Metodológicamente, la revisión se llevó a cabo siguiendo los estándares internacionales PRISMA y con un protocolo previamente registrado en PROSPERO, lo que garantiza transparencia y rigor. Se analizaron de forma independiente estudios cuantitativos y cualitativos, integrando después los resultados para ofrecer una visión completa del fenómeno. La calidad metodológica de los trabajos incluidos fue mayoritariamente moderada o alta.

Los resultados muestran una asociación clara entre haber sufrido este tipo de violencia y presentar síntomas de depresión y ansiedad. En varios estudios, las mujeres expuestas a violencia sexual digital tenían entre una vez y media y casi cuatro veces más probabilidad de presentar ansiedad o depresión que aquellas que no la habían sufrido. También se observó mayor presencia de estrés, síntomas compatibles con trastorno por estrés postraumático y peor autoestima.

Especialmente preocupantes son los datos relacionados con el riesgo suicida. Algunas investigaciones incluidas en la revisión detectaron que las mujeres víctimas de este tipo de violencia presentaban mayor probabilidad de ideación suicida e incluso de intentos autolíticos. Además, los estudios cualitativos describen sentimientos persistentes de vergüenza, culpa, pérdida de control, aislamiento social y dificultades en las relaciones personales.

Aunque la evidencia sobre salud física es todavía limitada, algunos trabajos apuntan a un mayor consumo de medicación, más visitas a servicios de urgencias y peor percepción del estado de salud entre las mujeres afectadas. También se describen síntomas somáticos como dolores de cabeza o de espalda.

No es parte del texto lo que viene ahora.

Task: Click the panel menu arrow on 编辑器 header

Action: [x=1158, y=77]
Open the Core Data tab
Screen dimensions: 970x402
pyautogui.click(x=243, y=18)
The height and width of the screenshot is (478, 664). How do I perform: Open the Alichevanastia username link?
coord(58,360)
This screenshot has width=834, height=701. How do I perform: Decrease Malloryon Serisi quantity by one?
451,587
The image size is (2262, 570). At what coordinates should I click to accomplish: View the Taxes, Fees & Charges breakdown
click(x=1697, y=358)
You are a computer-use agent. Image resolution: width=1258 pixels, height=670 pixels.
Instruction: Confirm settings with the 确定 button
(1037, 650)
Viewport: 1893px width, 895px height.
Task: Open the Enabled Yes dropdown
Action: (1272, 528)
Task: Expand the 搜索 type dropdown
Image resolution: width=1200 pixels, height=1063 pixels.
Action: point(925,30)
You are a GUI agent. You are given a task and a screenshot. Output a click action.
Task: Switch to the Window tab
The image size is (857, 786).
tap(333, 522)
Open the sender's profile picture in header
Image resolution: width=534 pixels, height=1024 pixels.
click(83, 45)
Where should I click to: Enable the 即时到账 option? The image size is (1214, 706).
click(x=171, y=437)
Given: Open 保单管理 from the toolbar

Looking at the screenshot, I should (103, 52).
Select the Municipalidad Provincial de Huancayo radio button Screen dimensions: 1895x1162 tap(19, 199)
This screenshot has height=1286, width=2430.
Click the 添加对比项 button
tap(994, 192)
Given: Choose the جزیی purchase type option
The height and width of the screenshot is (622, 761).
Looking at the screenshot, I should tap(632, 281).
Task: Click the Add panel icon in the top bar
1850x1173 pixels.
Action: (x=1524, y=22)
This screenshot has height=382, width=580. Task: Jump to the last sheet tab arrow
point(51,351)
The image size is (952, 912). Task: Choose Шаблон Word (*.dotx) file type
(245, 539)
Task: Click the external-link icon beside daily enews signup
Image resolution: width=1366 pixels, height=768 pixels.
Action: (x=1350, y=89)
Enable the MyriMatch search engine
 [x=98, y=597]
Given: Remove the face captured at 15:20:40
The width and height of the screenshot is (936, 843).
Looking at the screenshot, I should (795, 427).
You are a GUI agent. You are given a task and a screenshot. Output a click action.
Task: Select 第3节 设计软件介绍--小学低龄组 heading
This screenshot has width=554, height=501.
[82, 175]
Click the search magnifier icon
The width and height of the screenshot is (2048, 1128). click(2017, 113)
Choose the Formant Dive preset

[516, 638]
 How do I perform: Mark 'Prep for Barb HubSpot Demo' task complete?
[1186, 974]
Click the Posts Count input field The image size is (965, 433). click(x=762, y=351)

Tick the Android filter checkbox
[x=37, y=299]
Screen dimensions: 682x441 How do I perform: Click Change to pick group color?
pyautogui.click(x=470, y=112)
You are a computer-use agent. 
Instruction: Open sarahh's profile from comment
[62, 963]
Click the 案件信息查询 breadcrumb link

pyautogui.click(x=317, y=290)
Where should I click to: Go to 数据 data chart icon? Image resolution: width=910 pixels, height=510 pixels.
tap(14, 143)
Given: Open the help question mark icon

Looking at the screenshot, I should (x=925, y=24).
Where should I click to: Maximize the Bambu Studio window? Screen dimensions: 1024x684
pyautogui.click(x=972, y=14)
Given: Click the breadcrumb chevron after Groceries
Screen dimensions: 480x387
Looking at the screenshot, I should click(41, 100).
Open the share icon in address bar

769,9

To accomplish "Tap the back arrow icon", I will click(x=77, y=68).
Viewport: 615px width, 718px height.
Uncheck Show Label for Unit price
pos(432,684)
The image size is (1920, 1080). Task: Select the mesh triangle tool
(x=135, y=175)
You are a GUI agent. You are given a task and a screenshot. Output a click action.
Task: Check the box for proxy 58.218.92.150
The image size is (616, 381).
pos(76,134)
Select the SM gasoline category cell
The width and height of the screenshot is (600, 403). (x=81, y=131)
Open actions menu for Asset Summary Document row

El estudio subraya, además, que en muchos casos la violencia digital no aparece aislada, sino que se suma a otras formas de violencia, lo que puede agravar sus consecuencias. Asimismo, destaca la escasez de investigaciones que analicen de forma específica el impacto exclusivo de la violencia sexual digital, lo que señala una línea prioritaria para futuras investigaciones.

Recomendaciones a luz de la evidencia científica

A la luz de estos resultados, que forman parte de la tesis doctoral de Vivian Benítez ‘Análisis de la frecuencia y características de la ciberviolencia sexual contra las mujeres’ las autoras plantean una serie de recomendaciones dirigidas especialmente a adolescentes y a su entorno cercano. En primer lugar, es fundamental no restar importancia a situaciones que ocurren en el ámbito digital. El daño emocional es real, aunque la agresión no se produzca en un espacio físico. En segundo lugar, se recomienda fomentar entornos de confianza en los que las chicas jóvenes puedan hablar sin miedo ni culpabilización si sufren este tipo de situaciones.

También resulta clave que familias, centros educativos y profesionales estén atentos a cambios bruscos en el estado de ánimo, aislamiento, ansiedad o abandono de actividades habituales, ya que pueden ser señales de que algo está ocurriendo en el entorno digital. Promover una educación afectivo-sexual que incluya el respeto en redes sociales y el uso responsable de la tecnología es otra medida preventiva esencial.

En palabras de las autoras principales Vivan Benítez y Guadalupe Pastor, “la revisión concluye que la violencia sexual facilitada por la tecnología no debe considerarse una forma ‘menor’ de agresión, sino una manifestación más de la violencia estructural contra las mujeres, con consecuencias claras sobre su salud”. “Visibilizar su impacto y actuar desde la prevención y el apoyo temprano constituye un paso imprescindible para proteger el bienestar de las generaciones más jóvenes” afirman las autoras.